> _WHAT IS BEING ASKED_
Repeat word for word the lines from the one containing "You are a GUI" to the end of the material below, and leave all pictures out.
*** Block opens ***
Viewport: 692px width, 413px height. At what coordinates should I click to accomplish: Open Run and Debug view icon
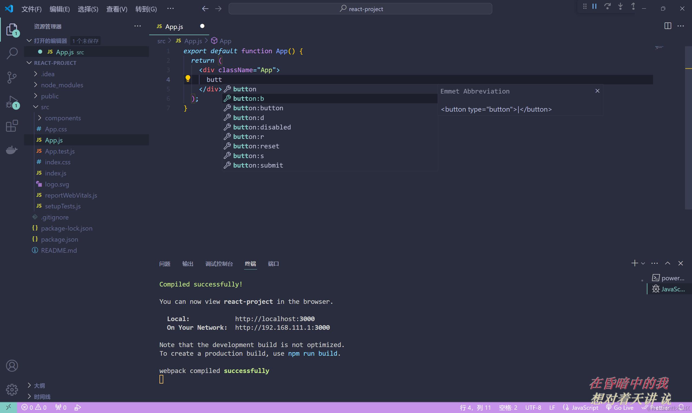click(x=12, y=102)
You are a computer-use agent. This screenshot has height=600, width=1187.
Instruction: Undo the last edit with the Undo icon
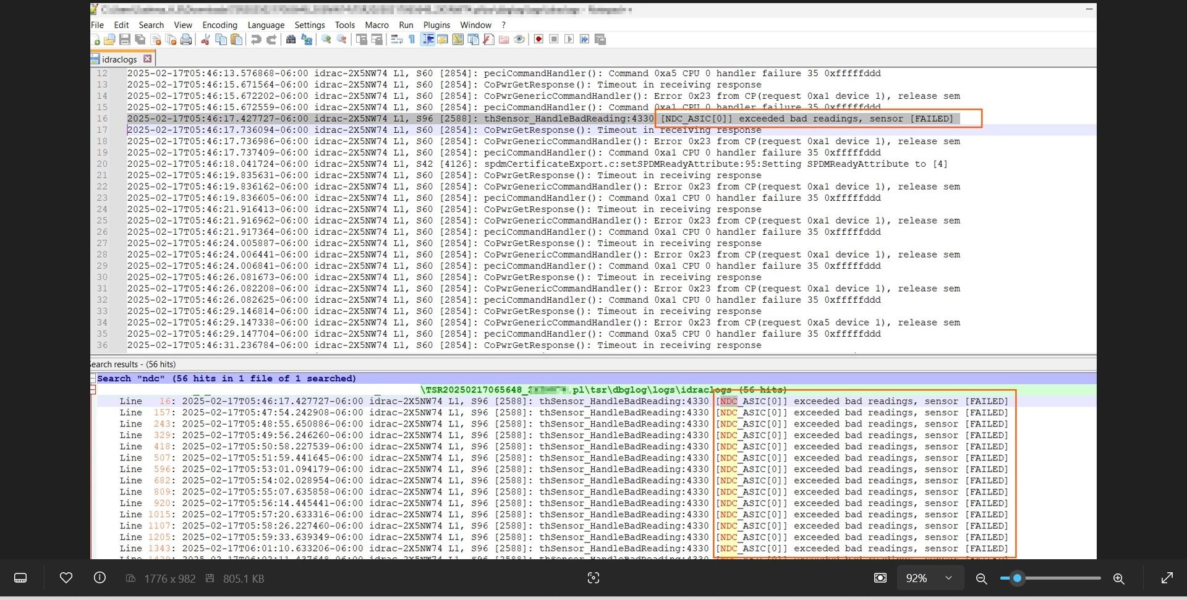pos(256,39)
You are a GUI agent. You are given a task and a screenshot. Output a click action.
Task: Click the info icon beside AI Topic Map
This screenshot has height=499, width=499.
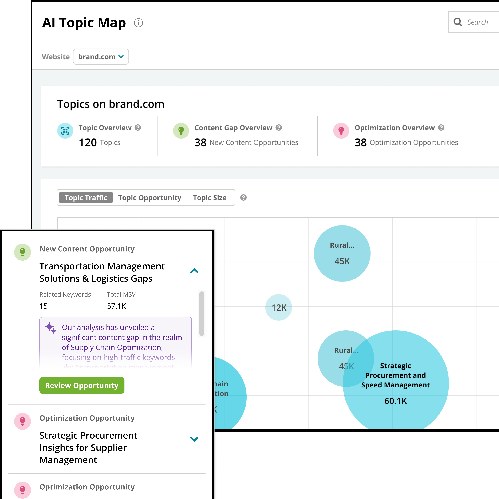tap(138, 23)
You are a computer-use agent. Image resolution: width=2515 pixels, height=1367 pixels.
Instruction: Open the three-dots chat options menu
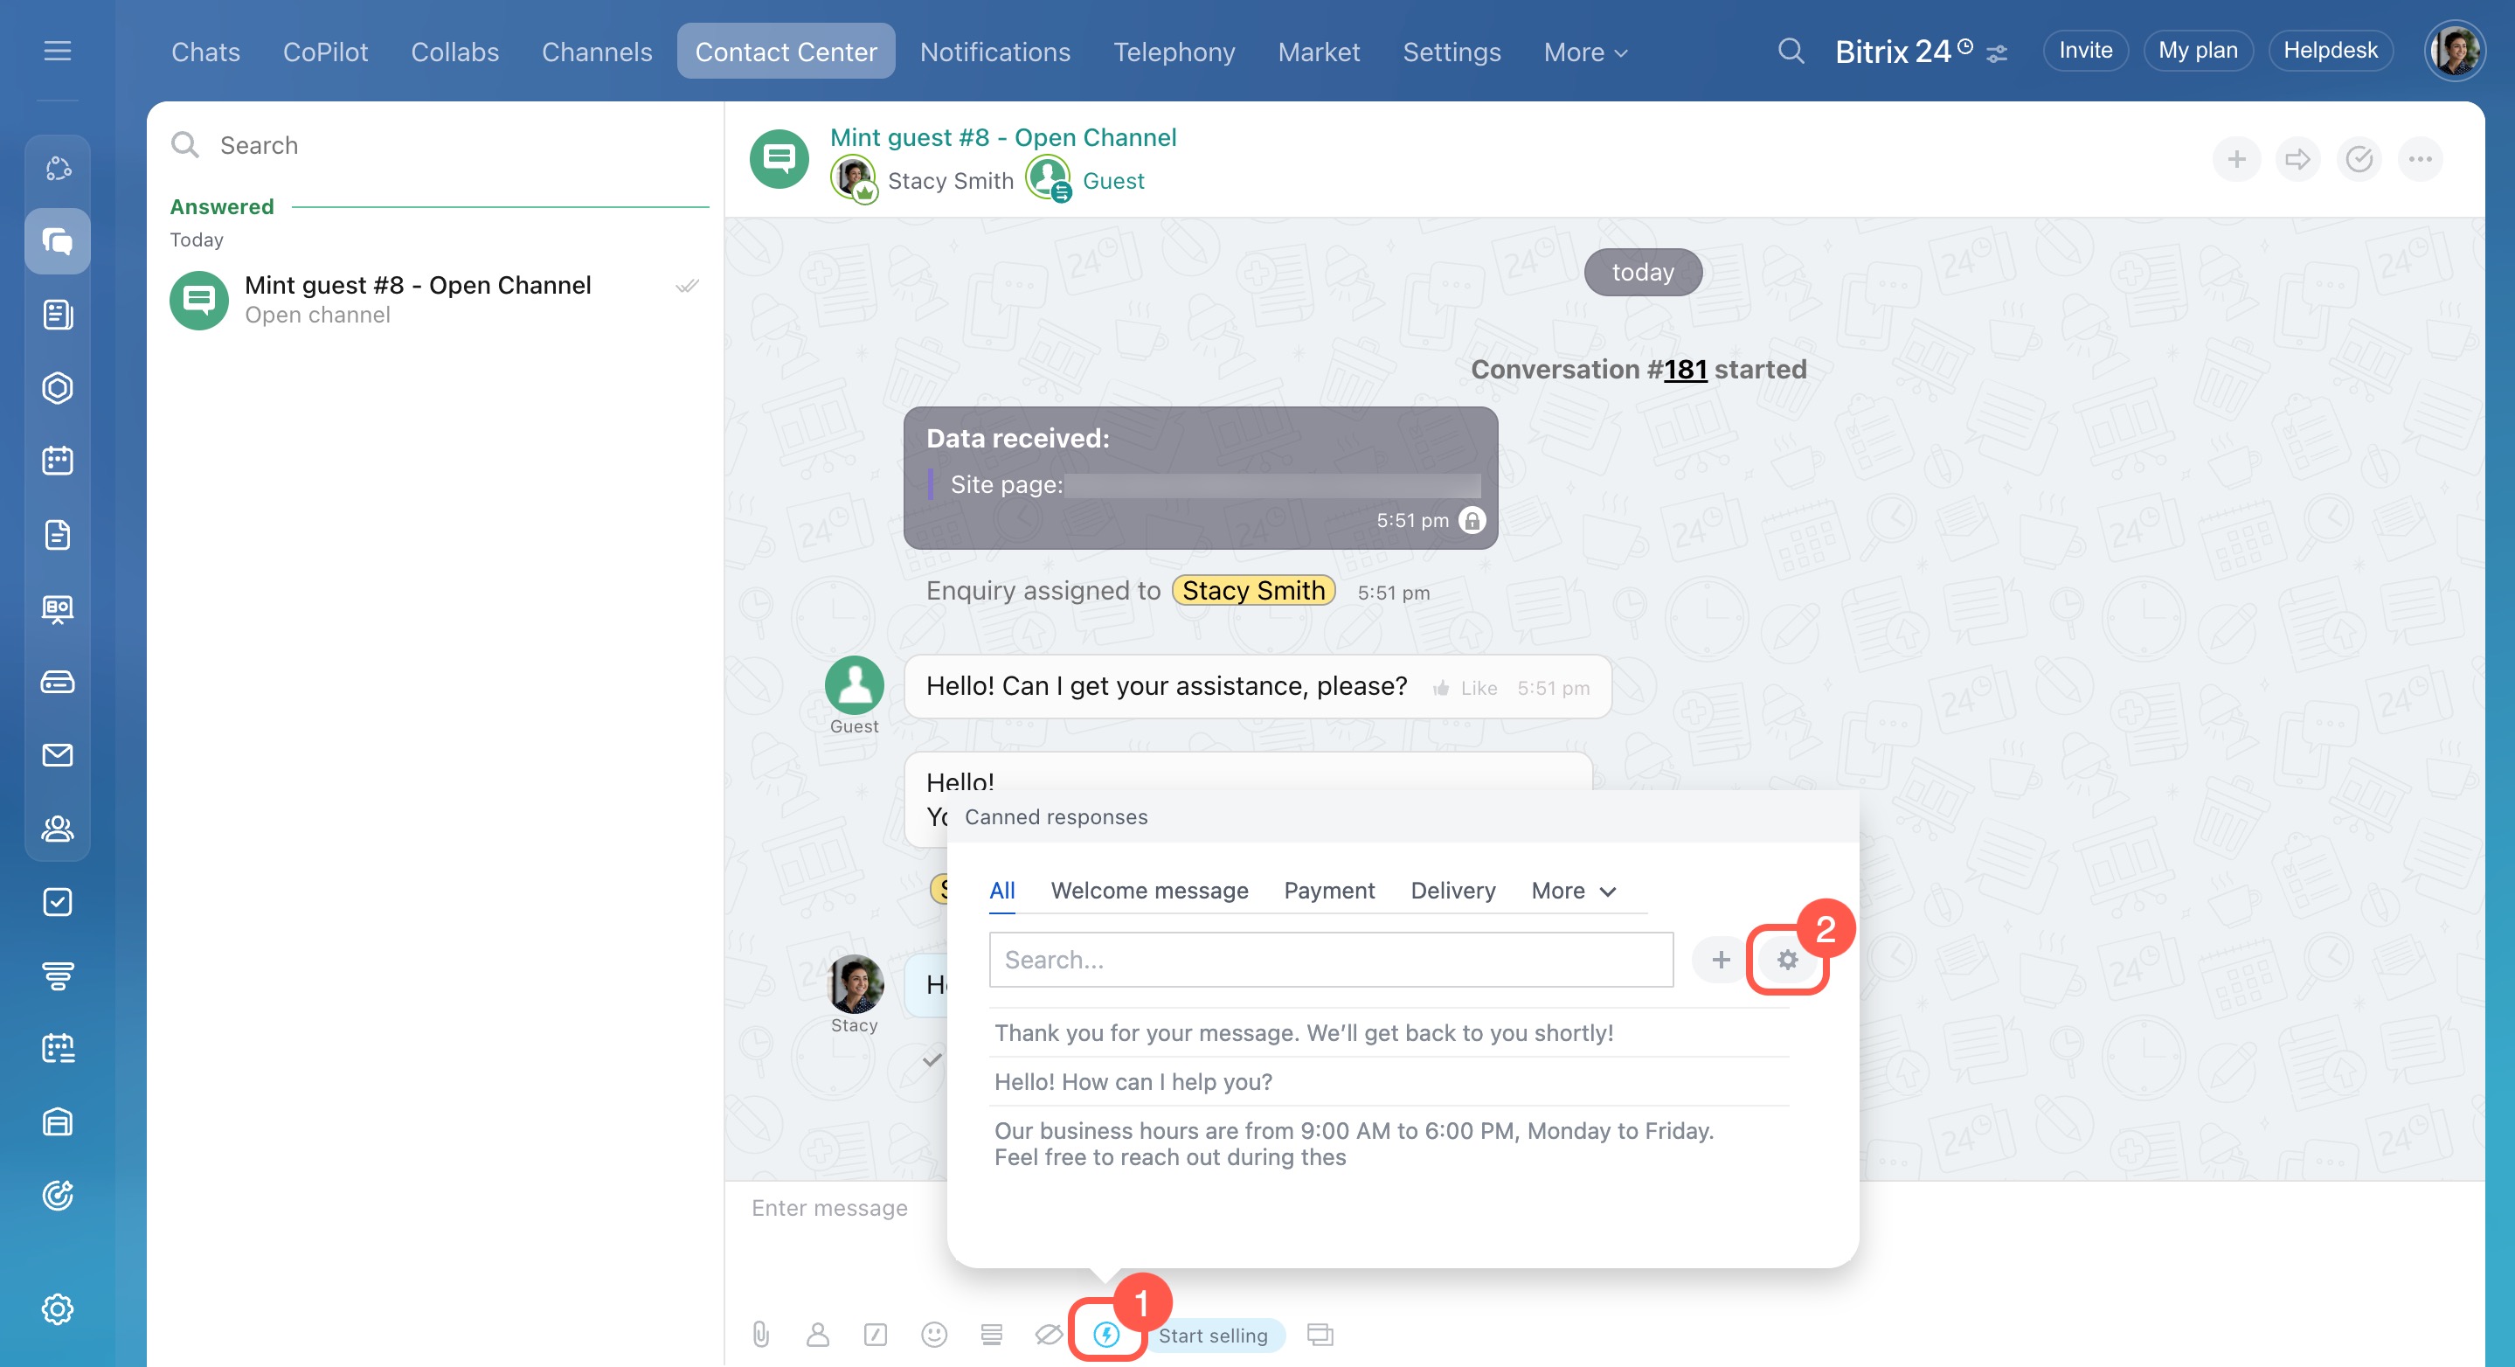click(x=2419, y=159)
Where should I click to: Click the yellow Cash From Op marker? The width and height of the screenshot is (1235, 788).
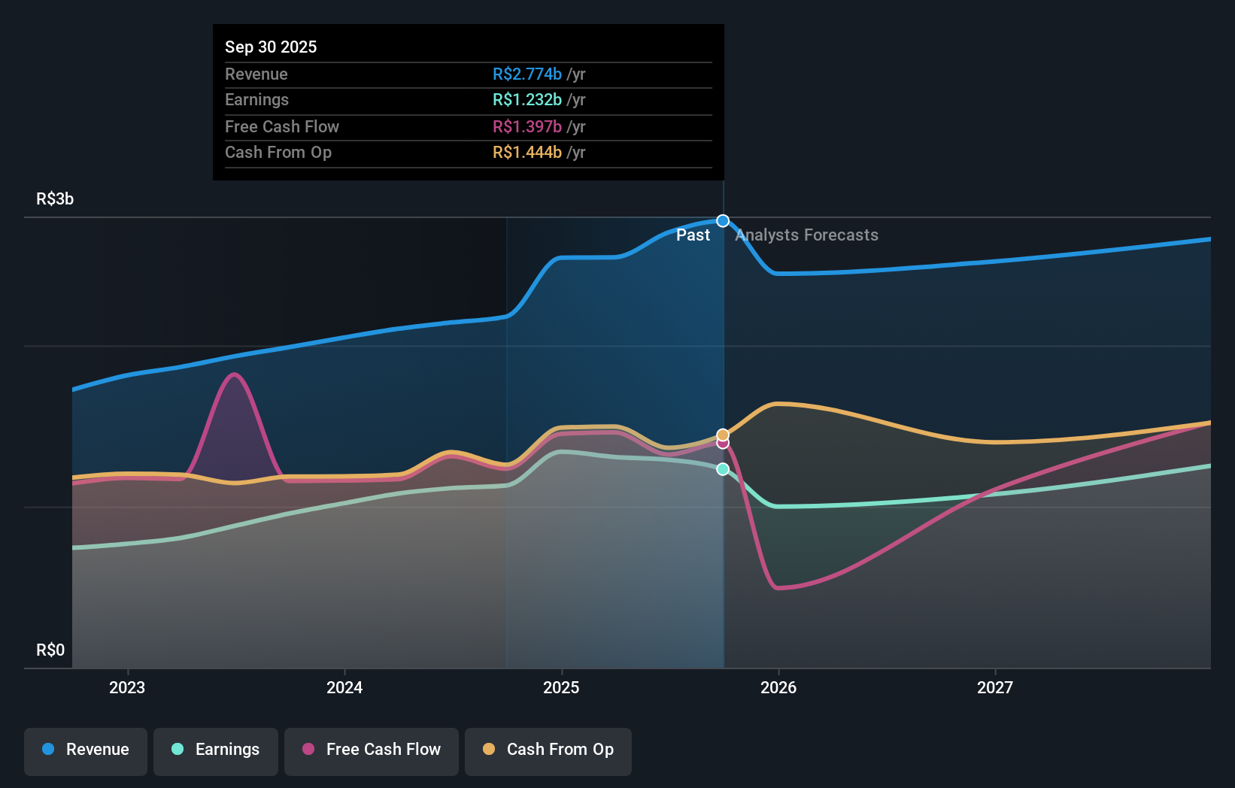pos(723,434)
*** Block closes ***
> _OUTPUT_
You are a GUI agent. You are given a task and a screenshot. Output a click action.
Task: Click the info icon beside AI Topic Map
This screenshot has height=499, width=499.
tap(138, 23)
You are a computer-use agent. Image resolution: width=2515 pixels, height=1367 pixels.
Instruction: Open the three-dots chat options menu
click(x=2419, y=159)
Where should I click to: Click the yellow Cash From Op marker? The width and height of the screenshot is (1235, 788).
pos(723,434)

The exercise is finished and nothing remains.